Did you upload a new SSH public key?
It won't let me:
Error!
The following error(s) have occured with your request:
- ssh_key: Error - Not a valid RSA SSH key: ssh-dss ...
Have DSA keys now been banned?
Yes.
Why?
The primary reason is that it's nearly impossible to tell if the key was generated on a Debian system with the compromised OpenSSL versions.
That's overreacting. What happens if Gentoo makes a similar mistake with RSA keys, will we ban them, too? DSA is a decent technology.
No because RSA doesn't leak information into your public key nor does it rely on the 'random' secret key to the same extent. Th
I've heard rumblings that DSA keys are weaker for other reasons, but I've not seen any good explanations.

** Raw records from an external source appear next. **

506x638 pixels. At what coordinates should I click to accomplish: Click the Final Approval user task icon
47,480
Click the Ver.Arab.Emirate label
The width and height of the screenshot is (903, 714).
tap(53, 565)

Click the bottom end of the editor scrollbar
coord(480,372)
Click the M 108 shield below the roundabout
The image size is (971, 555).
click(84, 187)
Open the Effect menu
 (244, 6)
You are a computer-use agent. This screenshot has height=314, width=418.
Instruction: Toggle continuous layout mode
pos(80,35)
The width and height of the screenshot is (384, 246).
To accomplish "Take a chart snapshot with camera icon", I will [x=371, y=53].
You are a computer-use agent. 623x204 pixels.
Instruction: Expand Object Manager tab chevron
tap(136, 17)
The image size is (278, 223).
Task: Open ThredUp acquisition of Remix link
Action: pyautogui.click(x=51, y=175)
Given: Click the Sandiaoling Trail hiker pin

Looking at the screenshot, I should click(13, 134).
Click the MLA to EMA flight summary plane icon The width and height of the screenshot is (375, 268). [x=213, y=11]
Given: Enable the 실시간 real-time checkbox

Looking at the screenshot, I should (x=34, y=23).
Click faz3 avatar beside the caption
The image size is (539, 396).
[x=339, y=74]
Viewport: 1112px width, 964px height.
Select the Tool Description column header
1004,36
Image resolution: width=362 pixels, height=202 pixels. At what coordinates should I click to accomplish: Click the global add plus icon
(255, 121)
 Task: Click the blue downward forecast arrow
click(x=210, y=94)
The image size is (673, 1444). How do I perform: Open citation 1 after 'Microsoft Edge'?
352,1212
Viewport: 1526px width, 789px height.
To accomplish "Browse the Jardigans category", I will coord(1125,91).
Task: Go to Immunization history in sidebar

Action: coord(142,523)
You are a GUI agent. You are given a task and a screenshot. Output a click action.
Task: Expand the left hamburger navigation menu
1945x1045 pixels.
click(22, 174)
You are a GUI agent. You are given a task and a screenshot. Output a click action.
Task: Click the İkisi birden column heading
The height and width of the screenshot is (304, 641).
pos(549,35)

Hearsay, your honour! On the contrary, I've heard that DSA gathers at 1024 bits at least as much entropy as RSA with 2048, and DSA was the recommended "new" algorithm half a decade ago. Currently RSA and DSA are equal up.
I take your hearsay, and counter with my hearsay that DSA will be replaced next year with DSA2 which can use 4 bits of entropy and be as secure as 4096 RSA.